The State of Palestine herewith declares that it believes in the settlement of regional and international disputes by peaceful means, in accordance with the UN Charter and resolutions. Without prejudice to its natural right to defend its territorial integrity and independence, it therefore rejects the threat or use of force, violence and terrorism against its territorial integrity or political independence, as it also rejects their use against the territorial integrity of other states.
Therefore, on this day unlike all others, November 15, 1988, as we stand at the threshold of a new dawn, in all honour and modesty we humbly bow to the sacred spirits of our fallen ones, Palestinian and Arab, by the purity of whose sacrifice for the homeland our sky has been illuminated and our land given life. Our hearts are lifted up and irradiated by the light emanating from the much blessed Intifada, from those who have endured and have fought the fight of the camps, of dispersion, of exile, from those who have borne the standard for freedom, our children, our aged, our youth, our prisoners, detainees and wounded, all those whose ties to our sacred soil are confirmed in camp, village and town. We render special tribute to that brave Palestinian woman, guardian of sustenance and life, keeper of our people's perennial flame. To the souls of our sainted martyrs, to the whole of our Palestinian Arab people, to all free and honorable peoples everywhere, we pledge that our struggle shall be continued until the occupation ends, and the foundation of our sovereignty and independence shall be fortified accordingly.

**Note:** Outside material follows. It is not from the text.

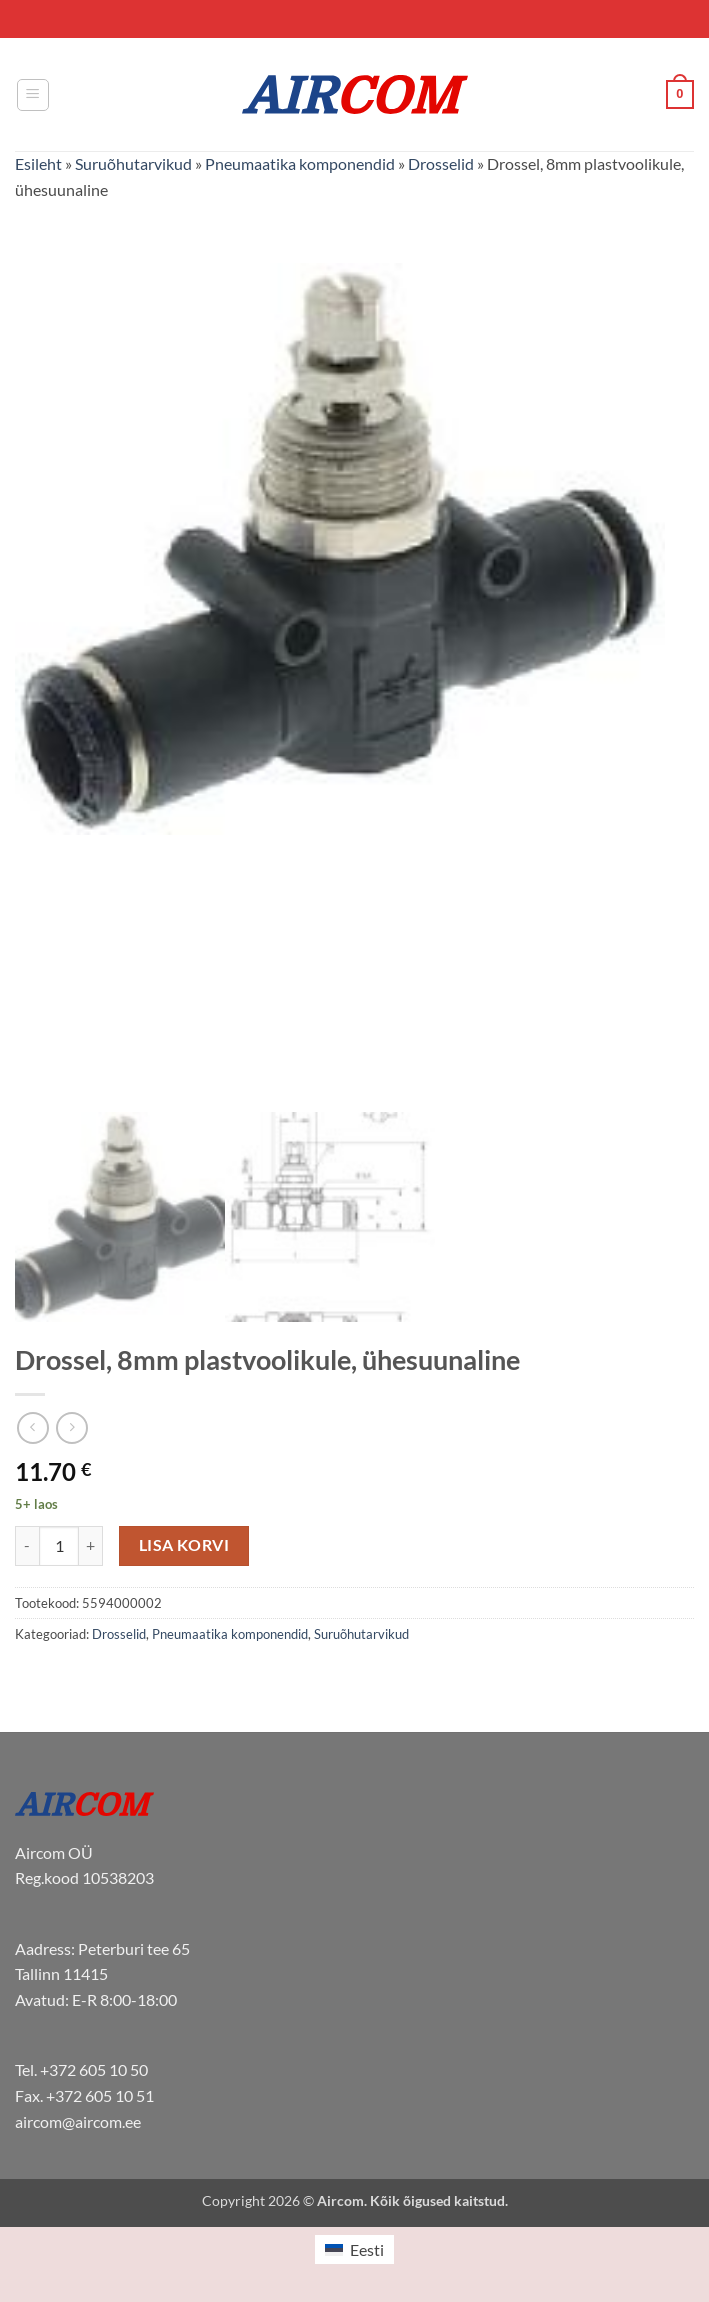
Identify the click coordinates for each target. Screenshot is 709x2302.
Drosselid (441, 163)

Therefore, we call upon our great people to rally to the banner of Palestine, to cherish and defend it, so that it may forever be the symbol of our freedom and dignity in that homeland, which is a homeland for the free, now and always. In the name of God, the Compassionate, the Merciful:
“Say:
O God, Master of the Kingdom, Thou givest the Kingdom to whom Thou wilt, and seizest the Kingdom from whom Thou wilt, Thou exaltest whom Thou wilt, and Thou abasest whom Thou wilt; in Thy hand is the good; Thou art powerful over everything.”
Egyptian President Hosni Mubarak: The Inevitability of Peace (January 21, 1989)
... I hope this year will be a year of peace. In fact, we are exerting the utmost efforts for the sake of peace. All our contacts with the friendly and European states are also channeled in the direction of peace because peace is the only path leading to a real solution to all key issues. I believe that wars have not decisively resolved any issue, as best proved by the war of Vietnam with the United States. That war continued for many years and was settled only through negotiations. We hope that 1989 will be a year of peace, and we, together with our brothers in the Arab countries, are exerting our utmost efforts to promote the Middle East peace process. We are helped in this regard by the European states, the big powers, and the peace-loving forces in Israel itself. As long as we have confidence in peace, the opposing forces will certainly respond because the current of peace is sweeping and nobody can stop it. . . .
Enough of “wars.” I once again ask what is wrong with peace? Has it prevented any steps in our or the Arab nation's favor? We are helping the Palestine question more than anyone else. I will speak frankly and without resentment. For example, when I visited the United States last January, I did not forget Syria. Asked about Syria, I said verbatim: We will not forget Syria. During the visit, Richard Murphy and Philip Habib visited Syria and I was told in Dallas about the meeting and what took place during it. We are helping movement toward all the Arab nation's issues.